Hi! I have posted this question on Stack overflow, and I thought I would post it here too, since I am using AMD's SDK for OpenCL development, and the solution could be implementation defined.
You can read the full question above, but I will summarize here. Given a pipeline of kernel operations like:
data -> kernel1 -> data1 -> kernel2 -> data2 -> kernel3 -> data3 etc.
I need all the intermediate results to be copied back to the host as well. I want to make everything as asynchronous as possible by specifying the minimal event dependencies (so reads only depend previous kernel execution, and kernels don't care about reads).
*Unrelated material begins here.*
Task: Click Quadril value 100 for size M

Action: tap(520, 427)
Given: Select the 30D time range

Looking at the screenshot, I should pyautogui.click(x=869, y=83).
I have a few questions about managing the memory objects:
- Do I have to keep references to all cl_mem objects in the long chain of actions and release them after everything is complete?
- Importantly, how does OpenCL handle the case when the sum of all memory objects exceeds that of the total memory available on the device? At any point a kernel only needs the input and output kernels (which will fit in memory), but what if 4 or 5 of these buffers exceed the total, how does OpenCL allocate/deallocate these memory objects behind the scenes? How does this affect the reads/DMAs?
So the general question is, how do large task trees interact with large memory objects?
I would be grateful if someone could clarify what happens in these situations, and perhaps there is something relevant to this in the OpenCL spec.